= Jane Draycott =

British poet

Jane Draycott FRSL is a British poet, artistic collaborator (sound montages, etc) and poetry translator specialising in Dutch. She was born in London in 1954 and studied at King's College London and the University of Bristol. Draycott's fifth collection, The Kingdom, was published in 2023 by Carcanet Press.

==Teaching==
Draycott teaches as Senior Associate Tutor on Oxford University's MSt in Creative Writing, and until 2022 was Senior Lecturer in the Department of English and Creative Writing at Lancaster University as well as a mentor on the Crossing Borders creative writing initiative, set up by the British Council and Lancaster University. In addition to her work at Oxford and Lancaster, she was Royal Literary Fund Fellow at Oxford Brookes University 2004-06, as well as at Aston University in 2010-12 and Royal Holloway University of London 2021-22. In 2014-16 she was a Royal Literary Fund [RLF] Lector, becoming an Advisory Fellow in 2018 and appointed as an RLF Associate Fellow in 2022.

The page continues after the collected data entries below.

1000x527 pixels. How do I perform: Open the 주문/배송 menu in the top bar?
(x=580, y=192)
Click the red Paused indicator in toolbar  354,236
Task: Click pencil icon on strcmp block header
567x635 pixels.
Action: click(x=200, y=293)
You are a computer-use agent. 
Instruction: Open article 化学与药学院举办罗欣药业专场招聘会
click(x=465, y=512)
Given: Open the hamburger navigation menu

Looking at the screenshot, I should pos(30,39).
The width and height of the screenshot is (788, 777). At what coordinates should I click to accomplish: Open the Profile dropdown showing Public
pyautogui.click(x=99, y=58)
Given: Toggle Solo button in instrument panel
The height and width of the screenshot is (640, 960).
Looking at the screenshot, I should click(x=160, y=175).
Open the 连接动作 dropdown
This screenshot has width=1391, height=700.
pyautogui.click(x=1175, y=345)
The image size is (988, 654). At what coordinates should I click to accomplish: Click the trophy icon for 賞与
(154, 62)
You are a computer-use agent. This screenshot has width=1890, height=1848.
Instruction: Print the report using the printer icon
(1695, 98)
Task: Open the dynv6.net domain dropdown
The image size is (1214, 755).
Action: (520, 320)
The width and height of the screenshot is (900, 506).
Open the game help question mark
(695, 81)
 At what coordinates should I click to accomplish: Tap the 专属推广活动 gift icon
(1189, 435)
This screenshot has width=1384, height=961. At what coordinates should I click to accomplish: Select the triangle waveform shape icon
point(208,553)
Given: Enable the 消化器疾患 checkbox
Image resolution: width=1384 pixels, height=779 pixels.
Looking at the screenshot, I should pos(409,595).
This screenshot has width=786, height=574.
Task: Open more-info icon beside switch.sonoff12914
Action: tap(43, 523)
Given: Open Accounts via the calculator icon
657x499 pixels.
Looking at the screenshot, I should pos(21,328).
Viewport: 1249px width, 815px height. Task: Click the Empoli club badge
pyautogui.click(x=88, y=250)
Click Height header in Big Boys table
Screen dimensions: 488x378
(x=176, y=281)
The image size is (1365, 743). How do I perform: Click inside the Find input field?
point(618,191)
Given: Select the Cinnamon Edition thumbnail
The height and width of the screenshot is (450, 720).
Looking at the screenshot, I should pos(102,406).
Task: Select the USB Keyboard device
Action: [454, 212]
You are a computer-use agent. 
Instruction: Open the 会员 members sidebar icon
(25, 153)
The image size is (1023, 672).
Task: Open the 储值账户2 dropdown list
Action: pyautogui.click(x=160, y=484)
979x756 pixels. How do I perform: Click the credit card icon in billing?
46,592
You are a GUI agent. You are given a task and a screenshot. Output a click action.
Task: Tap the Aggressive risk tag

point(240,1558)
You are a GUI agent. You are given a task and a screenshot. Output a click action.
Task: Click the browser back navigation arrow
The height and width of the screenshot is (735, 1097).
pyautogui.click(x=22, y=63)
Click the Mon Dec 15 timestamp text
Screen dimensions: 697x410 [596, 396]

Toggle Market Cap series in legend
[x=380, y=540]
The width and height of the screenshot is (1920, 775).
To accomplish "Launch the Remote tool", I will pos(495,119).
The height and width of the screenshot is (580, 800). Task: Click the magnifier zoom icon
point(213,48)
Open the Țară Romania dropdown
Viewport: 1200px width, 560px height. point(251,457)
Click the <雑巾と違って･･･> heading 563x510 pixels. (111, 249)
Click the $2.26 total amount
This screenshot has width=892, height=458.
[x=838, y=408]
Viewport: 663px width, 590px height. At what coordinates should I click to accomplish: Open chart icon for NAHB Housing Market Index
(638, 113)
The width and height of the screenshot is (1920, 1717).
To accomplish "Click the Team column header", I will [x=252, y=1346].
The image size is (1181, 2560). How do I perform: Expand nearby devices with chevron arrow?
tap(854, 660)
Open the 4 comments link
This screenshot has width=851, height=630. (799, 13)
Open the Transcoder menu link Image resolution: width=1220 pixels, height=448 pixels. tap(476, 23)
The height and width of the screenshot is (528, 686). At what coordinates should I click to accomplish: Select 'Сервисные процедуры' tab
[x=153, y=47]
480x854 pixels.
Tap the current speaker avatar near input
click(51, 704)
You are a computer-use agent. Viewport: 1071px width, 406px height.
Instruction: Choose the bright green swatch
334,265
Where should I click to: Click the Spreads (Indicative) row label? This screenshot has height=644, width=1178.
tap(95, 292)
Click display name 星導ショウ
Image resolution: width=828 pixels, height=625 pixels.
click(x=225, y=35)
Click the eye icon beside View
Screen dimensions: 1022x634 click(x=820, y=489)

==Translation, work in Dutch==
Draycott's translation work includes a poetic version of the 14th century elegy ''Pearl'' - a Stephen Spender Prize-winner in 2008 - and a collection of new translations of the 20th century artist and poet Henri Michaux ''Storms Under the Skin'' (a Poetry Book Society Recommended Translation) published in 2017 by Two Rivers Press. In 2013, Draycott was Writer-in-Residence hosted by the Dutch Foundation for Literature in Amsterdam, researching poet Martinus Nijhoff's modernist Dutch narrative Awater.

==Audio, music==
Draycott was previously poet in residence at Henley's River and Rowing Museum, creating a millennium archive of audio interviews with the men and women working on the London Thames. She has recorded a number of her poems for The Poetry Archive and is one of the poets featured in the national Poetry By Heart anthology.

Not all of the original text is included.